* [Alıştırmanın amacı] Malzemenin başından "Action: pyautogui.click(x=205, y=12)" içeren satıra kadar (bu satır dahil) uzanan bölümü, "No" ve "Satır" sütunlarından oluşan bir Markdown tablosuna dönüştürün. Boş satırları atlayın ve resimleri cevaba koymayın.

### Verilen malzeme

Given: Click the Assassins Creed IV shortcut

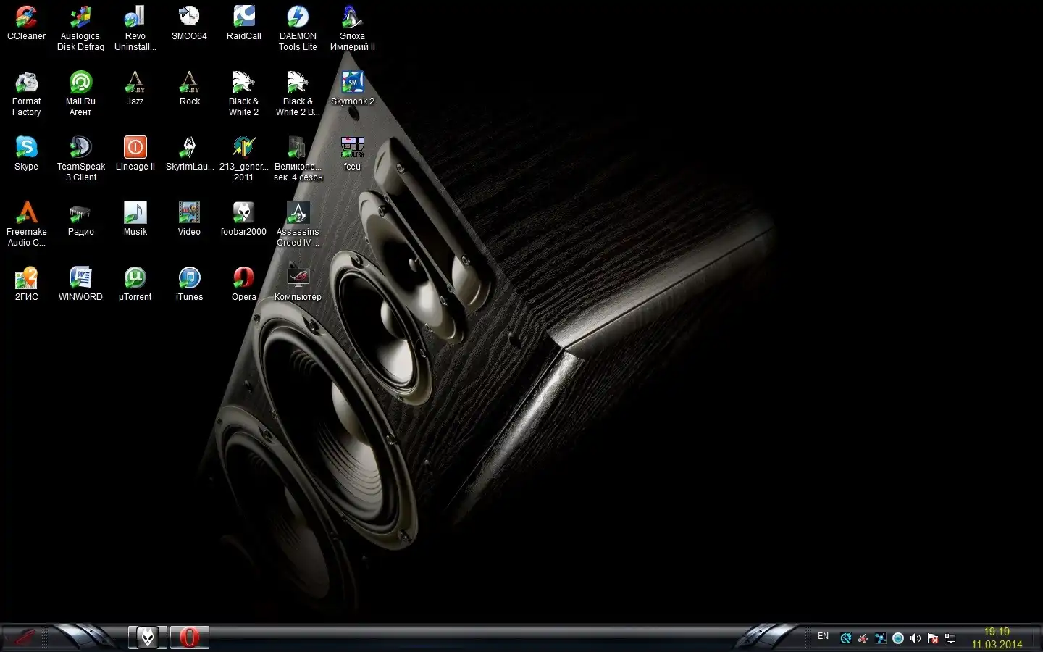Looking at the screenshot, I should tap(298, 213).
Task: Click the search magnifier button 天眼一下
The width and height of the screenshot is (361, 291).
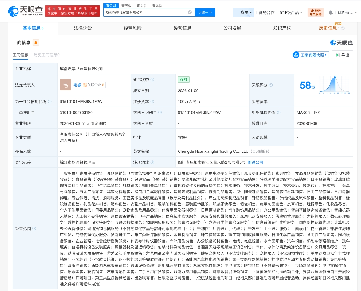Action: pyautogui.click(x=205, y=12)
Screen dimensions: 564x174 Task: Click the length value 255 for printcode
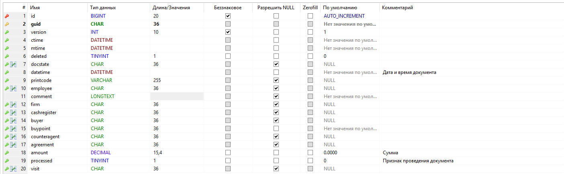tap(157, 80)
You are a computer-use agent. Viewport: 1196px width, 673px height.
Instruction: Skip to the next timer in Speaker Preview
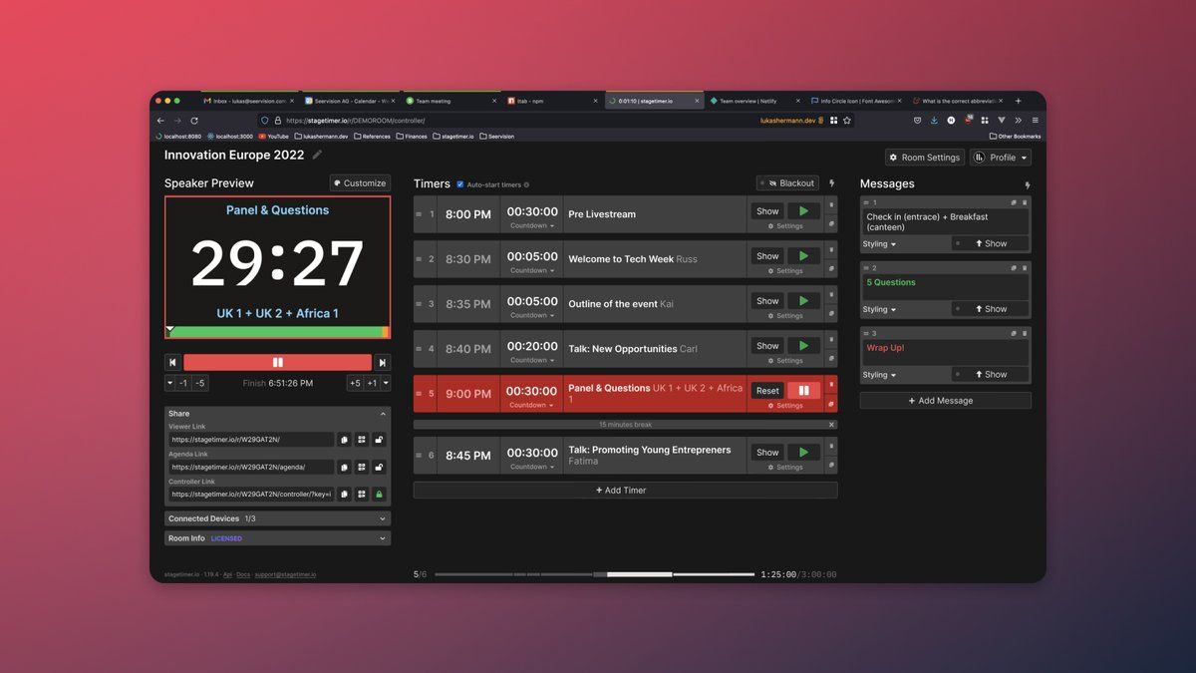point(382,363)
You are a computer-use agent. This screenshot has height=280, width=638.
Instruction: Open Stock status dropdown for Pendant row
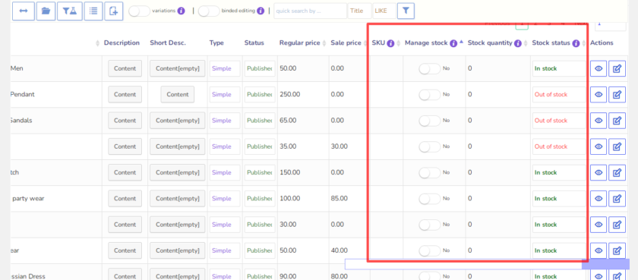point(559,95)
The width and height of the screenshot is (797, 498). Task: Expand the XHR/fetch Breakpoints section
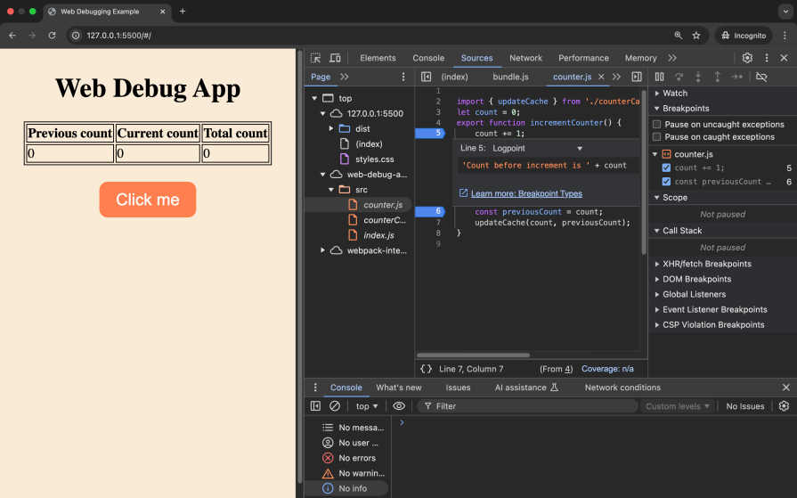pyautogui.click(x=706, y=264)
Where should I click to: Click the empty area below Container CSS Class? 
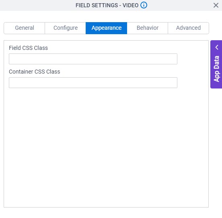tap(106, 147)
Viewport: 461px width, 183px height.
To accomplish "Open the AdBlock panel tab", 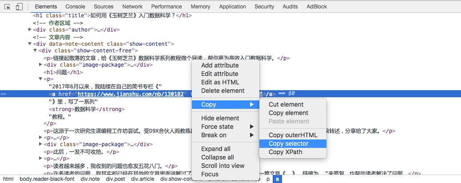I will tap(317, 7).
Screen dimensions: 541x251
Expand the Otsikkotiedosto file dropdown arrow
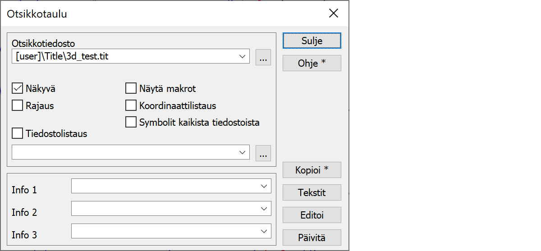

######

* [Sorunun çözümü]
| No | Satır |
|---|---|
| 1 | Given: Click the Assassins Creed IV shortcut |
| 2 | Looking at the screenshot, I should tap(298, 213). |
| 3 | Task: Click the search magnifier button 天眼一下 |
| 4 | The width and height of the screenshot is (361, 291). |
| 5 | Action: pyautogui.click(x=205, y=12) |